Desert dairy herd a symbol of Qatari defiance in face of blockade
IF ALL goes according to plan, a plane will land in Qatar later this week and lower its ramp to send 140 German cows blinking into the desert sunlight.
Every two or three days after that there will be more planes and more cows, until 4,000 cattle have arrived in an arid kingdom where there is almost no grass and temperatures regularly reach 114F (46C).
The audacious airlift is the brainchild of Moutaz al-Khayyat, a Syrian businessman based in Doha, and is just one of many initiatives born from crisis after Saudi Arabia and its allies imposed a blockade on Qatar last month.
The tiny emirate is home to only 2.6million people but it imports 90 per cent of its food and has only two days’ worth of fresh water in reserve. So when Saudi Arabia abruptly shut Qatar’s only land border on June 5 there was genuine panic that the nation might go hungry.

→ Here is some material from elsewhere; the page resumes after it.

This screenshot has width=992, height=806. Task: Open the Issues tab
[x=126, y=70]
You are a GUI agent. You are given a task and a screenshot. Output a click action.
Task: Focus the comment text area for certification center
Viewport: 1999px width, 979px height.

But four weeks later, the shelves are full and the Qataris confident they can endure a blockade which the Saudis and their allies, who accuse them of supporting terrorism, announced this week would stay in place indefinitely. Suppliers turned to Turkey and Iran to replace what came from Saudi Arabia.
Mr al-Khayatt hopes his airlifted cows will help Qatar become self-sufficient in milk production. They will be kept in air-conditioned desert hangars.
Yesterday Boris Johnson, the Foreign Secretary, said there would be no immediate progress in healing the rifts, but urged both sides to de-escalate the stand-off.
“Progress can be made,” said Mr Johnson on a visit to Saudi Arabia. “But I’m not going to pretend to you that it is necessarily overnight or this is going to be done in the next couple of days.”